Task requirements:
A. Which days of the week does the piece about rain on the Oregon coast mention? List each one once.
B. How would you say this sentence from the piece about rain on the Oregon coast in Spanish: "They had 100-pound pumpkins at Fred Meyer Saturday."
C. Write what comes next in the piece about the walk with Annie at the Beaver Creek Natural Area, starting after its final sentence.

This is just the beginning. The weather forecasters say we will see the sun again on Wednesday and Thursday before the rain returns. Meanwhile, although I still have my tan lines, I’ll be putting on my rain suit to walk the dog. A neighbor stopped Saturday to tell me I was awfully dedicated to be walking Annie in the rain, but nine months out of the year, if we don’t walk in the rain, we don’t walk at all.
There are bonuses to the arrival of the rain. The mushrooms are popping up, just in time for the annual mushroom festival held in Yachats every October. People are hanging Halloween decorations—I’ve got my orange lights ready to string in the front windows. They had 100-pound pumpkins at Fred Meyer Saturday. And Christmas is coming.
I’ll miss going out without a jacket, but it is kind of nice to put on the layers of fleece and read by the flickering light of the pellet stove while the rain patters on the skylights.
When my brother visited in May, he wanted to know why everyone he met kept talking about the weather. Well, that’s because it grabs and keeps our attention around here. What are we going to do today? Well, let’s check the weather.
Wherever you are, try to stay dry and warm, but if you get wet, know it will feel fabulous when you change into dry clothes.

Not quite the walk we’d planned

What started as a brief after-work dog walk and research trip turned into an ordeal someone my age should know better than to get herself into.
It was a warm sunny day, one of those glorious autumn gifts we experience here on the Oregon coast. Annie and I drove to the Beaver Creek Natural Area, a relatively new state park threaded with trails, most of which we had never tried or even found. I figured we’d park near the visitor’s center, walk enough to exercise the dog then drive around taking pictures for a writing project I’m working on. That’s not quite how it turned out.

Stored records:
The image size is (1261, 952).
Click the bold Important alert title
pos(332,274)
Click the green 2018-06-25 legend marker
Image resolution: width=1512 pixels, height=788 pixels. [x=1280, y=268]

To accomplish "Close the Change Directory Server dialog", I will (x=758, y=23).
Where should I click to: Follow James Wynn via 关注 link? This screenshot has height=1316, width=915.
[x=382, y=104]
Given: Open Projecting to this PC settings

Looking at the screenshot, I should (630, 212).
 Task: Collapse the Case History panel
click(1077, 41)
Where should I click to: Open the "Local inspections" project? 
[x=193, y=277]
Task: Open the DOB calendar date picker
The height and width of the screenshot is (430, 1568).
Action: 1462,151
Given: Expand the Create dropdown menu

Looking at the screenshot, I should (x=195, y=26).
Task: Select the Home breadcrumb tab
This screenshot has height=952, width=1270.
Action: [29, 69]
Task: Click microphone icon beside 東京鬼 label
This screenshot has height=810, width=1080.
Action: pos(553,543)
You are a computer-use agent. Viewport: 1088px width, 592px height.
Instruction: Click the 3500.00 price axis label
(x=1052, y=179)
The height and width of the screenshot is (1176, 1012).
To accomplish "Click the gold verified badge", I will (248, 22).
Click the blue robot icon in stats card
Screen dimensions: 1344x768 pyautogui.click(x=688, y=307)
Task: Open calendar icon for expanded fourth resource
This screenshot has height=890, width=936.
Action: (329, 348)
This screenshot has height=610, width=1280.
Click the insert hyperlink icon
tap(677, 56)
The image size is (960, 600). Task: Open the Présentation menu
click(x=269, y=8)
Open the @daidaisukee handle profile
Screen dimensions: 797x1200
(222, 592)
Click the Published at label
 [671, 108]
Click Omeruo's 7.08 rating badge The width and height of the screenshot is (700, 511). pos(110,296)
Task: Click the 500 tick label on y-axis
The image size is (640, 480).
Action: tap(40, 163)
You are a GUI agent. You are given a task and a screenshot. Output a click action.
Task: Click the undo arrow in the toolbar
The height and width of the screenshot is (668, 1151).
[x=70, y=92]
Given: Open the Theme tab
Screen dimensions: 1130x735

Answers provided:
A. Wednesday, Thursday, Saturday

B. El sábado tenían calabazas de 100 libras en Fred Meyer.

C.
We started on the marsh trail, one we’ve done before, never getting too far because the dirt turned to mud, then muck, then water. Because the last couple months have been so dry, we were able to keep going, even after Annie pulled me into a patch of gooey mud that coated my “dress tennies.” We walked and walked across this vast land of yellow rushes and wide open spaces, birds our only companions.
Suddenly the path ended at a bridge high above the creek. We crossed it. Then I saw the sign that would prove our undoing: Beaver Creek Loop Trail. Arrows pointed both right and left. I thought, hey, let’s take this. It will be a drier and possibly shorter path back to the visitor’s center.
It was a lovely trail through the trees, along the creek, past skunk cabbage and ferns. But there wasn’t a soul around. We stepped over bear, cougar and deer droppings. Annie, who can’t resist a pond or a puddle, decided to cool herself in the muddy stream beside the road and emerged black from the belly down, as if she had stepped in paint. “Come on!” I urged. The sun, barely visible over the trees, dropped toward the horizon and shifted from in front of us to the side as we gradually left the creek behind. As we walked uphill and down, I started to worry. It was already 6:00. The sun would set in an hour. Where was the end of this trail? What if a bear came out of the trees? I started praying.
Finally, the trail curved and I saw buildings. Safe, I thought. But it wasn’t the visitor’s center. It appeared to be equipment storage sheds. No people, just a Port-a-Potty. The trail continued on. Now I could hear cars in the distance. There was a road up there somewhere, but which road?

More bear droppings. I tugged on Annie’s leash. No time to explore. We were losing daylight and I didn’t want to meet Yogi. Or even Boo Boo. We were definitely lost. I considered calling 911, but I couldn’t tell them where I was. We weren’t hurt or trapped like that “elderly” 65-year-old I had just read about who spent the night caught in blackberry bushes near Rose Lodge. Blackberries lined this trail, too. Delicious. But we weren’t leaving the trail for anything.

At last I saw a metal gate up ahead. A road! It should be Beaver Creek Road, I assumed as we eased around the gate and stopped, looking right and left. Nothing seemed familiar. Were we above or below the visitor’s center? The sun had dropped to a yellow glow above the trees. I saw a milepost marker, Mile 1, to the right. The center wasn’t that far, was it? We went left.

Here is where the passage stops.